Work to complete
Across the entries below, please work out how many lines contain the string "Floating" and give only the number.

Source records:
+++
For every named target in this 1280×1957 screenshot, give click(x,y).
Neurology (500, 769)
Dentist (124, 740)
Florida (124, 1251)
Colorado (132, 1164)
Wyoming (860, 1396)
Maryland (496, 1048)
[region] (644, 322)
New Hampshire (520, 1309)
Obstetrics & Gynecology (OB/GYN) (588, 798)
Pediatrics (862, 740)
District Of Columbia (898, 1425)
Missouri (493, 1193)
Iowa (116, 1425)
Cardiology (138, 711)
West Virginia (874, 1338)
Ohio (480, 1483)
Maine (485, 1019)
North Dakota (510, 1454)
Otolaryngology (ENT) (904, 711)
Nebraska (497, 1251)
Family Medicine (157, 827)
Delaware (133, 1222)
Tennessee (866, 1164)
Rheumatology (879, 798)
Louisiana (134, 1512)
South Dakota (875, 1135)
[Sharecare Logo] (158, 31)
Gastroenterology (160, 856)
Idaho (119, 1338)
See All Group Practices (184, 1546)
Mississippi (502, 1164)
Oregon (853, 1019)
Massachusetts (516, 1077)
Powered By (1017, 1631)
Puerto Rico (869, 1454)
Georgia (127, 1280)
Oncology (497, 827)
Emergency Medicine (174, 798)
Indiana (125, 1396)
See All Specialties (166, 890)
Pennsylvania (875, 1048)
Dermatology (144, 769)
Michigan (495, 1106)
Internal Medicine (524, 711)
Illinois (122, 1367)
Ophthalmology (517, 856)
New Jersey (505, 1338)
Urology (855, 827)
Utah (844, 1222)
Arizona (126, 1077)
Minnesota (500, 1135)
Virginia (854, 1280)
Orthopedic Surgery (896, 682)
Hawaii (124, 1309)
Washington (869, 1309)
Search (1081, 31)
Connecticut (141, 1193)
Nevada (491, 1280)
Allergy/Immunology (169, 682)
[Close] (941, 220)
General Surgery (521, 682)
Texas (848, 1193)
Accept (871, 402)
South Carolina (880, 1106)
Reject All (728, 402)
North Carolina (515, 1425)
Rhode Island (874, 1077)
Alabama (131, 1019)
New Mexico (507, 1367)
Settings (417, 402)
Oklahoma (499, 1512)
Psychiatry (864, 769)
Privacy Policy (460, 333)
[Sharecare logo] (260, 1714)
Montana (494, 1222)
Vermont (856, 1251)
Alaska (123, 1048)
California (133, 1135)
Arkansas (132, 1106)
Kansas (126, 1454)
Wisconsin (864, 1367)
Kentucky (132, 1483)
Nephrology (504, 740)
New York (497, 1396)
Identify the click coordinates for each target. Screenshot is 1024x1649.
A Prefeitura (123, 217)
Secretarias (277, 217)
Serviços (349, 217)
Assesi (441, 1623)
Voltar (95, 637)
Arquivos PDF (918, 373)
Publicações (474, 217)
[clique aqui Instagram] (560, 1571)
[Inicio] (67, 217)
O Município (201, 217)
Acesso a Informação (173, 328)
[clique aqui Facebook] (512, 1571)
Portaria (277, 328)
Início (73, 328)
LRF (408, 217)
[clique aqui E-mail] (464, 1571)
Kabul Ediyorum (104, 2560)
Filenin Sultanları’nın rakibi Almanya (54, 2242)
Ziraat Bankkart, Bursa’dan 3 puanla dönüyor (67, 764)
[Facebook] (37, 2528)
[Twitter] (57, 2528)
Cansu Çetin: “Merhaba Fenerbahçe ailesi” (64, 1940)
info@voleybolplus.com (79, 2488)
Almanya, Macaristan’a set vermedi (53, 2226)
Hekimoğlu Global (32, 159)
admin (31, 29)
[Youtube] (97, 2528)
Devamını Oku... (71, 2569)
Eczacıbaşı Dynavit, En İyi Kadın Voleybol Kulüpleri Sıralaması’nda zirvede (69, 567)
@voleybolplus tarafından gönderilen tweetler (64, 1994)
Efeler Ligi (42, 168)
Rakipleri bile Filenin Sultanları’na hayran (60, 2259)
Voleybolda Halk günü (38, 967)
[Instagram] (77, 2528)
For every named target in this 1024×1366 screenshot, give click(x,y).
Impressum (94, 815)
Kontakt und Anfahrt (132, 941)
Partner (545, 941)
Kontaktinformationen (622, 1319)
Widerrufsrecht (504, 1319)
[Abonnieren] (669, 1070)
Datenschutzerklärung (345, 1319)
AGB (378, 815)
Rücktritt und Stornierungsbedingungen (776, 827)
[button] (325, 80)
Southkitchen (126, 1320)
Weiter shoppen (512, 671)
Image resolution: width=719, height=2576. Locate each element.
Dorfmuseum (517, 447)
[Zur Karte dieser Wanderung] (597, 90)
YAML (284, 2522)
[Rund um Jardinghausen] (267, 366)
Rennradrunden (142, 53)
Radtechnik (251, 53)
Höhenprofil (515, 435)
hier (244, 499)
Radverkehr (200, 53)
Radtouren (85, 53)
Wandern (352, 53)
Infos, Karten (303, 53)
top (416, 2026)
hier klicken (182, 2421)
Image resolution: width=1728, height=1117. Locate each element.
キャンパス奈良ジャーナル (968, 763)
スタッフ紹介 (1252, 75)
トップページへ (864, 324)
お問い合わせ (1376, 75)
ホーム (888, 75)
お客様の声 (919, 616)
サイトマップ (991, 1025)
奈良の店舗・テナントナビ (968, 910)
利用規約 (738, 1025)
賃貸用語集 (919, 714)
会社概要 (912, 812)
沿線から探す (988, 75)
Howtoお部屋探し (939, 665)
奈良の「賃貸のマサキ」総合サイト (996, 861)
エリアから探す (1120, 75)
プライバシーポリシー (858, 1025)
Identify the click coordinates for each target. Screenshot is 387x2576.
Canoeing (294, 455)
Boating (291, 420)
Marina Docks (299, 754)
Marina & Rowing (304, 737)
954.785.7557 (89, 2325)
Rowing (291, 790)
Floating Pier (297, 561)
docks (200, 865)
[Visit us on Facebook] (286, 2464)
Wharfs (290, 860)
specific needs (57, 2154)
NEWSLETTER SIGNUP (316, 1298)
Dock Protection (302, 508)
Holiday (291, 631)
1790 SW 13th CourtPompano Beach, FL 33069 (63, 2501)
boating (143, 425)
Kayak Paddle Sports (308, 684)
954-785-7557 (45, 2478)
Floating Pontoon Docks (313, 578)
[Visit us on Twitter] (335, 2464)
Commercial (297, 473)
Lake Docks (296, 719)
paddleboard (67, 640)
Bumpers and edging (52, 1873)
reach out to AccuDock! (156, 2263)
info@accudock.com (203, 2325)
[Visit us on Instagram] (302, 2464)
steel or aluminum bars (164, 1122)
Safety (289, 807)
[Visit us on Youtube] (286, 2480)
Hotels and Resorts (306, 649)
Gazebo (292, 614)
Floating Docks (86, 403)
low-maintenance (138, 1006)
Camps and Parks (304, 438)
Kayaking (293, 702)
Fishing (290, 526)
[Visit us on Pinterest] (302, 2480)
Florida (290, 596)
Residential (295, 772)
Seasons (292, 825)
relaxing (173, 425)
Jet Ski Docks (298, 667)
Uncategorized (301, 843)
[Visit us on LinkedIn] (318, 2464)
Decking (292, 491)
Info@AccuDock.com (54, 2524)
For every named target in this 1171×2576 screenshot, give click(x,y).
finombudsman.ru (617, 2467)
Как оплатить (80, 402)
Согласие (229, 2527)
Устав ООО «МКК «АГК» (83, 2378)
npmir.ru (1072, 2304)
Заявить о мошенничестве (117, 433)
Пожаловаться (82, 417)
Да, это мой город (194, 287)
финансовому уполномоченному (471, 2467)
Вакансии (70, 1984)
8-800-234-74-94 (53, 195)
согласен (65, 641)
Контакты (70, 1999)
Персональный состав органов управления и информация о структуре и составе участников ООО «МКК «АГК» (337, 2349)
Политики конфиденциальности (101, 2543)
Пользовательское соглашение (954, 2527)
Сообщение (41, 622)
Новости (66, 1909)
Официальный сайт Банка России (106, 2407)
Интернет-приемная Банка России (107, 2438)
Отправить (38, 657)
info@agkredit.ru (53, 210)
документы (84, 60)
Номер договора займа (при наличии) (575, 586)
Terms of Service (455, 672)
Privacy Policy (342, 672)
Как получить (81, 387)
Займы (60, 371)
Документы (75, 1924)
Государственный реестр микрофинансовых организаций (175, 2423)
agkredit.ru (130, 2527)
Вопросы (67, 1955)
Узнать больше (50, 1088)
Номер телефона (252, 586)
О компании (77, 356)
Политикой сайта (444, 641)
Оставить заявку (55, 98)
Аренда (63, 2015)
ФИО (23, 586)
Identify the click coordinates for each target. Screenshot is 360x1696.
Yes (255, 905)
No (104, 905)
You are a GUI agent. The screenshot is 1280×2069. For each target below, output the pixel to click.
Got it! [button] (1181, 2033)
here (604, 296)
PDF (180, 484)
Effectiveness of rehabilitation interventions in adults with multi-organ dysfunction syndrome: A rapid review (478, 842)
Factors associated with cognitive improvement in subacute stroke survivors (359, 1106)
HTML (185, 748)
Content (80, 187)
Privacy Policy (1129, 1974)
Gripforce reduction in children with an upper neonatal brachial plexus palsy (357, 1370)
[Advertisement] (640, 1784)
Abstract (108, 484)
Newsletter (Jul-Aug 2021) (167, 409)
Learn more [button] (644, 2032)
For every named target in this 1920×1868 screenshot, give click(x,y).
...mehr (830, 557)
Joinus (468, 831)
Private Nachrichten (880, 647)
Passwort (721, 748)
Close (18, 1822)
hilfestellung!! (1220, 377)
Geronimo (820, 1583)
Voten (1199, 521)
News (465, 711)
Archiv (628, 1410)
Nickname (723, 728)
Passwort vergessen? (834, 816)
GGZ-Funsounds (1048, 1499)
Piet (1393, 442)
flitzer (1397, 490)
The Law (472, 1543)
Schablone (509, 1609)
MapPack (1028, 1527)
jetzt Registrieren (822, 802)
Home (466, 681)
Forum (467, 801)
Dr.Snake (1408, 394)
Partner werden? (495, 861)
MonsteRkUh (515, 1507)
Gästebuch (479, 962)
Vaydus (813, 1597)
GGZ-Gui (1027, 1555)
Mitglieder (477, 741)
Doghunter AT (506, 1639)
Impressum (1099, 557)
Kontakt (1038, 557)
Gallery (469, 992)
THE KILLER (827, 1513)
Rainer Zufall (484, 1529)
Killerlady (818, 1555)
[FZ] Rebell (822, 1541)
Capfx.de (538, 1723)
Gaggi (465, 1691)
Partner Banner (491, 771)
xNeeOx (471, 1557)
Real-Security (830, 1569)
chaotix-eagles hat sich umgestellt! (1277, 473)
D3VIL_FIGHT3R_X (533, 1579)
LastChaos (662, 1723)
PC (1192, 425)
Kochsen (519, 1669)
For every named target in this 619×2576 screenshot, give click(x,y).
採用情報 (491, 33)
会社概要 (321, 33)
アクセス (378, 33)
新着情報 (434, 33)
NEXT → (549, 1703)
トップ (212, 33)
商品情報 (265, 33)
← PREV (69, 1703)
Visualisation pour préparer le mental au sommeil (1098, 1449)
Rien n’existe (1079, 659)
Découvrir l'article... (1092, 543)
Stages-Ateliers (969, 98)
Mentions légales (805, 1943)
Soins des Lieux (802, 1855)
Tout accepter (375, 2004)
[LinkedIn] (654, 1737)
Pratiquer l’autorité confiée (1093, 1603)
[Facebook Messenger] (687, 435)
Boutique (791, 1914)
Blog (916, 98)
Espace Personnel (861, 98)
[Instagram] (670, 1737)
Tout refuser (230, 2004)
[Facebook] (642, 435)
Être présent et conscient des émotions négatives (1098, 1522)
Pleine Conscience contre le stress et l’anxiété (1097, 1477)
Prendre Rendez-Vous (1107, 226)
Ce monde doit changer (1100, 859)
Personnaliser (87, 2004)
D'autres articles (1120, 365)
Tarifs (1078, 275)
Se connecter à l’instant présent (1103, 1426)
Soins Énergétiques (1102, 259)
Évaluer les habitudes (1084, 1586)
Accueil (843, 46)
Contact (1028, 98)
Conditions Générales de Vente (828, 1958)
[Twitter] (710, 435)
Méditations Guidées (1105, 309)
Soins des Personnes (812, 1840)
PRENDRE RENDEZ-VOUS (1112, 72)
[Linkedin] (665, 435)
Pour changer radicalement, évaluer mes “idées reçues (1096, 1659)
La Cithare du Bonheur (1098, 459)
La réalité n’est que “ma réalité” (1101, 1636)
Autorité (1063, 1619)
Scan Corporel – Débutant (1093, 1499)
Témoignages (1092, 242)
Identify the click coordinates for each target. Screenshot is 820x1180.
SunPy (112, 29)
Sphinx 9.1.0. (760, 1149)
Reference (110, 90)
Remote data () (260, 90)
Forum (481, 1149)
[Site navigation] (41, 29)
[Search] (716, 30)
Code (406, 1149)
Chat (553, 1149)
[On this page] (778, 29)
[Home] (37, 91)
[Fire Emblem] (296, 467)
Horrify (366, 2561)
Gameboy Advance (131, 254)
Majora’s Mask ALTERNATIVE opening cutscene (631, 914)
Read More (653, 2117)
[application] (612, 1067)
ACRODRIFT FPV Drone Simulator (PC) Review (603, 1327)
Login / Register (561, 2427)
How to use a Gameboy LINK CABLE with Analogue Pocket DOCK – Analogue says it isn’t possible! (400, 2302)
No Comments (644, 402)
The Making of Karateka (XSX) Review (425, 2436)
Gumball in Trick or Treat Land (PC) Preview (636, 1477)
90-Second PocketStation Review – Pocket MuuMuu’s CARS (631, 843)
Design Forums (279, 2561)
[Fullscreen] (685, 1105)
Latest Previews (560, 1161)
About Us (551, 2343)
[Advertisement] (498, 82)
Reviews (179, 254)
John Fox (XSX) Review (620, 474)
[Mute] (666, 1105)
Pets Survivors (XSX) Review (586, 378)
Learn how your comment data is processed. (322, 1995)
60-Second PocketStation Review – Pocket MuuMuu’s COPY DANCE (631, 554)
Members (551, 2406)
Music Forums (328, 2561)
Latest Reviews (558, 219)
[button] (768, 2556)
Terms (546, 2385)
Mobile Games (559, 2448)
+++
Solution to the problem
3